So this is really the twist in the construction of QFT that is still sometimes misunderstood. Historically, people like Dirac noticed that solutions to relativistic field equations such as the spinor equation for $\psi(x)$ admitted apparent negative mass-energy densities. However, once you go into QFT, either from a "second quantization" or a Fockian bottom-up construction, you realize that these were never negative energy densities, it is just that $\psi(x)$ represented a "mirrored mix" of creation operators of one type of particles and annihilation operators for their "mirror buddies". This means that operators such as $\psi(x)$ acting on a state would create a particle at $x$, and destroy its mirror buddy, if it was at $x$.
Long story short, "mirror buddies", also known as "antiparticles" are absolutely and definitely particles with positive energy, the same as "ordinary particles", and they cannot spring into existence without a positive source of energy. (Let's not talk too much about "virtual particles" which allow quantum weirdness influence interactions just because of the "possibility of particles/antiparticles being there, if enough energy was present".)
More specifically, the construction of QFT requires postulating a vacuum, and its definition is that you cannot just freely pump more positive-energy particles/antiparticles from it, since negative energies are not allowed.

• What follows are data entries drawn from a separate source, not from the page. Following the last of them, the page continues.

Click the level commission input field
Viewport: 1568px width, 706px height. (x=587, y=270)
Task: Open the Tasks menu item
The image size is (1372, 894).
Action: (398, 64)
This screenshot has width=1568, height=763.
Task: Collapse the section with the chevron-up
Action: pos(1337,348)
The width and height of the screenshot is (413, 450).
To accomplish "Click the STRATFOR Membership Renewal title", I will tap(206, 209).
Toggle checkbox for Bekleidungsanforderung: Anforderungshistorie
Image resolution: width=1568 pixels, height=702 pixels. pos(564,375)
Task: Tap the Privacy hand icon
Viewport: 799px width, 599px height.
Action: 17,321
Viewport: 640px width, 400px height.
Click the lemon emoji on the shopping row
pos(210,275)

This assumption might not be obvious, but it is actually simply the only choice that allows you to obtain any useful predictions from the theory. And one last thing - there is no meaningful way in which a positive energy particle travelling forward in time can be distinguished from a negative energy particle travelling backwards in time. So you could say all the matter falling into a black hole is negative-energy matter traveling backwards in time. But you will never see a positive energy particle travelling backwards in time out of a black hole.
The reason why antiparticles can sometimes be referred to as "time-reversed particles" is a bit subtle and has to do with Lorentz symmetry, particularly CPT. It is just that you are allowed to build theories which have time-irreversible processes while staying Lorentz-invariant as long as you have those "mirror buddies" in the game as well. The point is that the theory does not need to allow the identical time-reversed processes with the original particles, it just needs to allow identical time-reversed processes with their mirror buddies (and possibly also reversed parity).
I kind of understand where you are coming from with this question - it really goes back to the popular understanding of the creation of Hawking radiation by virtual particle-antiparticle pairs. But in this explanation it is not important that the particle going "in" is an antiparticle, while the one going "out" is a particle. You can swap those two and, indeed, Hawking radiation is made of both particles and antiparticles. What allows Hawking radiation is the "quantum weirdness" that allows the quantum principles to virtually "borrow" energy-momentum and transfer it over space-like intervals if it is energetically favorable. In the language of virtual particles, it is a particle-antiparticle pair either of which is executing the transport in either direction.
Without going any deeper into the details, I just want to point out that the only thing that allows the black hole to "leak" particles is the breaking of time reversal by the collapse. A perfectly time-reversible computation actually yields no radiation (which was actually computed by Unruh some time before Hawking). So really Hawking radiation is created despite CPT symmetry.